--- START ---

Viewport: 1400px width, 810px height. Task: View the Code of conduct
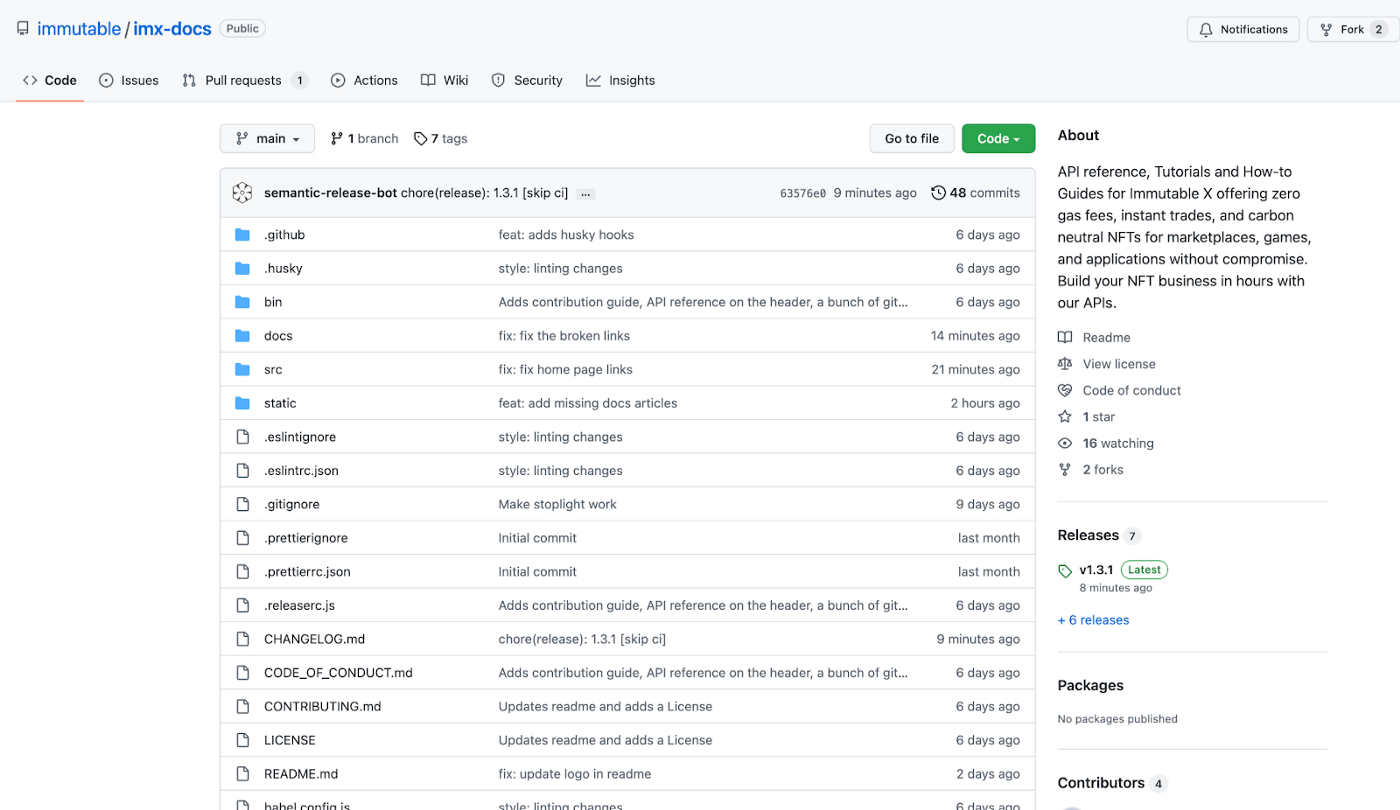coord(1131,390)
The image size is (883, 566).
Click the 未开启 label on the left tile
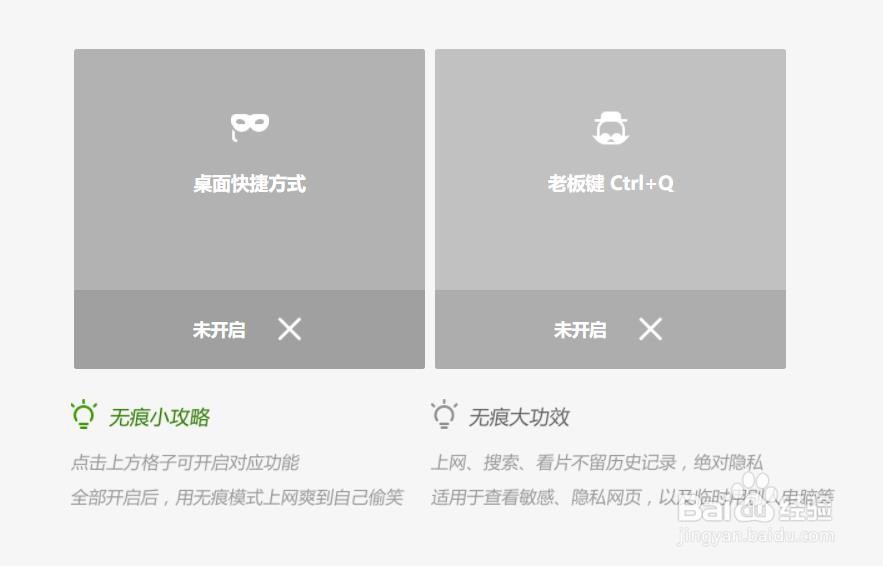[219, 329]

--- END ---

Everything in the entries except the pictures should be returned exactly as given.

Viewport: 1400px width, 810px height. Task: View the Code of conduct
coord(1131,390)
The image size is (883, 566).
Click the 未开启 label on the left tile
[219, 329]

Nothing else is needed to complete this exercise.